Une façon de s'échapper du filet ! Tant que la Droite se dissociera de son chef
et qu'elle continuera à douter d'elle-même, elle est finie. Bientôt, avant la
fin de la campagne électorale, elle sera morte ! Ce ne sont ni les Juppé, ni
les Larcher, ni les Bayrou, ni aucun autre qui maintenant, à 70 jours des
élections, peuvent remplacer Fillon. François Fillon a mis trois ans à
construire son programme, il a parcouru toute la France, il a interrogé toutes
les catégories d'électeurs. Il a bâti un programme en consultant des experts et
des hommes de terrain. On a tout à fait le droit de critiquer ses solutions, tout-à-fait
le droit de dire sur quoi l'on n'est pas d'accord. On ne peut, tout de go,
faire le jeu du pouvoir occulte, le mettre sur une tablette et croire que
l'espoir que l'on a mis en sa personne se reportera sur un quelconque valet qui
endossera sa livrée ! C'est de la pure folie. Forcer le retrait de Fillon pour
la Droite, c'est se suicider. Une bonne partie des électeurs, dégoûtés, ne
voteront pas ! L'absentéisme aidant, ni Macron, ni encore moins Hamon, plus
rien n'empêchera le FN de l'emporter. Et si Macron, par miracle, l'emportait ?

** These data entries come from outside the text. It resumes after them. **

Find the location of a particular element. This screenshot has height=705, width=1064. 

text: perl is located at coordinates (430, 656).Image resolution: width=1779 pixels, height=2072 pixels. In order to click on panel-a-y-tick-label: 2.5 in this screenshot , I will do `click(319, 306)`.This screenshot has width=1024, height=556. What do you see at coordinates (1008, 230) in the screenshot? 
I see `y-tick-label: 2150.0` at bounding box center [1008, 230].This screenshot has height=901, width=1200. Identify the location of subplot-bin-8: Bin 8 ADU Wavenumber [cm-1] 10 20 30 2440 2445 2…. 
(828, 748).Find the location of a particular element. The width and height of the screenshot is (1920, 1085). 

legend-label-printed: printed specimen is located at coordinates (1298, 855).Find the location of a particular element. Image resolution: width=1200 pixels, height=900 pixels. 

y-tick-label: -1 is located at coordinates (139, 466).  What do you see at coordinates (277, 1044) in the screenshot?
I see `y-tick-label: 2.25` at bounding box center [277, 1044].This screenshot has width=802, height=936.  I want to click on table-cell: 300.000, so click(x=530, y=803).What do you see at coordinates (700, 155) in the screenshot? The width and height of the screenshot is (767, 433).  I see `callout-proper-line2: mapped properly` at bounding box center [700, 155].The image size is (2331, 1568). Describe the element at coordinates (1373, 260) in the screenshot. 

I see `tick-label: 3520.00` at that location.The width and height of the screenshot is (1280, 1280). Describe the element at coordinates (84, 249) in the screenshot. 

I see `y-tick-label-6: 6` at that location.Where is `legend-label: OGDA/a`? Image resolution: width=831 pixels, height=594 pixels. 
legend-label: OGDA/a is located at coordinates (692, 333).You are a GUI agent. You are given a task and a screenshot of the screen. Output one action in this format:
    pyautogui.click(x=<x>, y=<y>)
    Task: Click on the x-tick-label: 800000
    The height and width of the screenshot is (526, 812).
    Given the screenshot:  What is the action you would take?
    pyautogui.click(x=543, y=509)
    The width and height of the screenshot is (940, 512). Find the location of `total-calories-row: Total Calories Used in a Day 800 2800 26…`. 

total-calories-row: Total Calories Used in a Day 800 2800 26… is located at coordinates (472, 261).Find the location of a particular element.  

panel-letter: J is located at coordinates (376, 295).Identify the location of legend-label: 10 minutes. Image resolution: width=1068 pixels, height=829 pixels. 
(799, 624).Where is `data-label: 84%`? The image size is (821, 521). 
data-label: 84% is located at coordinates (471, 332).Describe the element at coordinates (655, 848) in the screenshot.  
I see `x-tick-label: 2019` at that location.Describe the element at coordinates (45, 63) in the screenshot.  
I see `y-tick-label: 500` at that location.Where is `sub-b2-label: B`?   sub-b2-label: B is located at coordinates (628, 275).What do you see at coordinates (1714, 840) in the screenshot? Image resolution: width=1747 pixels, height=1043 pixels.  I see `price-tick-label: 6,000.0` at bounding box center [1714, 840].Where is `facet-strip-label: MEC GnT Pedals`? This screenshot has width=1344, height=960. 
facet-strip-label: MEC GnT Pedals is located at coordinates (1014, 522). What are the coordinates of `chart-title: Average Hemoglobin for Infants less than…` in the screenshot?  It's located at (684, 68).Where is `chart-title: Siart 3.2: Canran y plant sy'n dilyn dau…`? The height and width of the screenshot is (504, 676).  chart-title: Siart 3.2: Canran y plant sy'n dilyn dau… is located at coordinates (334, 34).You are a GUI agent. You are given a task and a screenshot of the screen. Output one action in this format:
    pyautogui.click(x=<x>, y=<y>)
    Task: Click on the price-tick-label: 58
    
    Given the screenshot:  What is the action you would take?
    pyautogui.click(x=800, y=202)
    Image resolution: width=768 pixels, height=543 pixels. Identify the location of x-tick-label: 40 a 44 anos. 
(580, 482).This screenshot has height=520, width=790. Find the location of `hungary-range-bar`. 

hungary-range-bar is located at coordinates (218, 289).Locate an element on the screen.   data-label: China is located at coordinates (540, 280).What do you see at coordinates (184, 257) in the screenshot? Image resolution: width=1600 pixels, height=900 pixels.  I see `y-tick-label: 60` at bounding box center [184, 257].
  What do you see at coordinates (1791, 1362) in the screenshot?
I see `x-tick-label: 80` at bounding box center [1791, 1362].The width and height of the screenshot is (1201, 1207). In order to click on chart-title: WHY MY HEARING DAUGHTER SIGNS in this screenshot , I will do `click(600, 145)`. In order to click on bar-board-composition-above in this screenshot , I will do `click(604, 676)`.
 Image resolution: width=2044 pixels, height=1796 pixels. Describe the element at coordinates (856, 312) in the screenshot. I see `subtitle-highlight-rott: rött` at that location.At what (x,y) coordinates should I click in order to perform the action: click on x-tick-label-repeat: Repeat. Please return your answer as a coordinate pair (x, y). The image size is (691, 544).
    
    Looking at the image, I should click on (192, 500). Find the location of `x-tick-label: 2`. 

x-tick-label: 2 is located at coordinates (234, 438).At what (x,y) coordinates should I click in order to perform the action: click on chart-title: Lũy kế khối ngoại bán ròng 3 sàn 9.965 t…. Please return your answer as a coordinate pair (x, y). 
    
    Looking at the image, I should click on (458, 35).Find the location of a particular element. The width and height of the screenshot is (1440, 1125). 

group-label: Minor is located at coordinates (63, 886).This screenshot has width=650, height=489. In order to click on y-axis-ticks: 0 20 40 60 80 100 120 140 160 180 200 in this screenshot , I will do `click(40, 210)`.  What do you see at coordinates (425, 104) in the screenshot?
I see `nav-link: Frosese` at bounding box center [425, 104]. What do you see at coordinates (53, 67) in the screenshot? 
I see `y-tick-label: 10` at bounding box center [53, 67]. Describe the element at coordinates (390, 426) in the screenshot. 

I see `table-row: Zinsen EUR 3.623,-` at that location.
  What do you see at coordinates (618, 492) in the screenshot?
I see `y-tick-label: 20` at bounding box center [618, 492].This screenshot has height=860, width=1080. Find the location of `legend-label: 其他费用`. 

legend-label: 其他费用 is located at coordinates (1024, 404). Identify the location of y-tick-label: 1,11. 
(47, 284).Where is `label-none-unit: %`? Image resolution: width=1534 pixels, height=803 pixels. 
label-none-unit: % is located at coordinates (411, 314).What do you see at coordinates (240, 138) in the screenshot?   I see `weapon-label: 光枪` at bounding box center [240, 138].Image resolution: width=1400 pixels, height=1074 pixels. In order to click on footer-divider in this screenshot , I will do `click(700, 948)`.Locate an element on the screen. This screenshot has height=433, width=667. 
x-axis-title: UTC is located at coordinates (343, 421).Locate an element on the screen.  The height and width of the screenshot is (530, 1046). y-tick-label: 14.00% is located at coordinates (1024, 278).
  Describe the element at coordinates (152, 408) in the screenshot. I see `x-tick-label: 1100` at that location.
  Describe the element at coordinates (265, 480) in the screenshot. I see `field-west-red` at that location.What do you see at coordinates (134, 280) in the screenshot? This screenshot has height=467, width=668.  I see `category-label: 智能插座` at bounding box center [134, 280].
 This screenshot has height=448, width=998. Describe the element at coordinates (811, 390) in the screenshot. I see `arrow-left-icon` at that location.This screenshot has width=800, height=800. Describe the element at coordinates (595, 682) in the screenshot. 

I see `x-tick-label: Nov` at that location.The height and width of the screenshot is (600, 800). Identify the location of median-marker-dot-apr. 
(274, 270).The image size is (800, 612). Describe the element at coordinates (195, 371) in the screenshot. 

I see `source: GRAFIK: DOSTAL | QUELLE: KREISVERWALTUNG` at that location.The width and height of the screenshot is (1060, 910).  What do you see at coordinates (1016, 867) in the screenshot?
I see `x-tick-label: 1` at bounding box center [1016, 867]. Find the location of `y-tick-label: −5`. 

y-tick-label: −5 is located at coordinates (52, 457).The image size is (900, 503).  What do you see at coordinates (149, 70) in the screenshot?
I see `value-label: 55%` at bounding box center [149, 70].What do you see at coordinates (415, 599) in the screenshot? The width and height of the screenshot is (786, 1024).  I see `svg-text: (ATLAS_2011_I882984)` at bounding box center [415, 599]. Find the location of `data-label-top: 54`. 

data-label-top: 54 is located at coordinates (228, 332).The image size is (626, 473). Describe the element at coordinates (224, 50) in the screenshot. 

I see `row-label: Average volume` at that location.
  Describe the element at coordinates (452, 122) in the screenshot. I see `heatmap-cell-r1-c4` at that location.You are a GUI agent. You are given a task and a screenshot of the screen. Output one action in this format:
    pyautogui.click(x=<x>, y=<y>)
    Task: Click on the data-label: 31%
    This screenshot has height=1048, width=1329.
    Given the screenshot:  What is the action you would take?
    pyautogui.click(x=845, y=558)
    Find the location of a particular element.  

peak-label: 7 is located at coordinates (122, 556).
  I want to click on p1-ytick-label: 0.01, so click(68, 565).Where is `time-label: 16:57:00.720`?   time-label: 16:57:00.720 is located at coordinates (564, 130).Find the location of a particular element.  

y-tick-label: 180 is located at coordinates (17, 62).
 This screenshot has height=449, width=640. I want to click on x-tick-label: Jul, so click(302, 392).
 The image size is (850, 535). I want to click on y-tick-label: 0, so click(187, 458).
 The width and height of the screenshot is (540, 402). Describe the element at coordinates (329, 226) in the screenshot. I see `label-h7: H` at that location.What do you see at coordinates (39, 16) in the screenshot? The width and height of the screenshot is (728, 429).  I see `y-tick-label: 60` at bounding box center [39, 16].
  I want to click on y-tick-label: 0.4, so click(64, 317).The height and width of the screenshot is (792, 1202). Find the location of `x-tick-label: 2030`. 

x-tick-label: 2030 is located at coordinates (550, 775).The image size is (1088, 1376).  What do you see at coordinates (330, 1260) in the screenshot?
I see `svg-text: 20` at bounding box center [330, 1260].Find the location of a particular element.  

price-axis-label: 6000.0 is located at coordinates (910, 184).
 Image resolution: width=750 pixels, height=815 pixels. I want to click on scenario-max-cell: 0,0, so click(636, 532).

La République serait-elle gouvernable, face à quelle Assemblée législative ? Il
n'y a qu'une façon de sortir du tunnel ! Une seule ! La COLÈRE. Le peuple
français doit dire qu'il en a assez d'être méprisé. Il doit le dire, haut et
fort. Il doit le dire avec colère, c'est-à-dire avec la véritable vertu qui
régule la colère : la vengeance. Car, la vengeance, nous dit saint Thomas, est
la vertu de la colère (S.Th., IIa-IIae, q. 108). Elle a comme objet de détruire
le mal, pour que le bien soit possible. Le peuple doit le dire non seulement
dans le secret des urnes, mais il doit le dire partout, en famille, dans les
salons, à l'usine, à son cercle d’amis. Il doit dénoncer les accusations
fausses, dénoncer les manœuvres qui spolient ses droits. Il doit reprendre les
mots d'ordre de son hymne national : Aux armes citoyens ! Non pas s'armer de
Kalachnikovs, mais se munir du bouclier de la vérité dans l'intelligence, du
feu de l'amour du bien commun dans la volonté, du courage dans l'irascible et
de la tempérance dans les moyens. Autrement, nous deviendrons un peuple
d'esclaves ! Et cela, ce n'est pas français !
Aline
Lizotte, Fondatrice de l’Association pour la Formation Chrétienne de La Personne.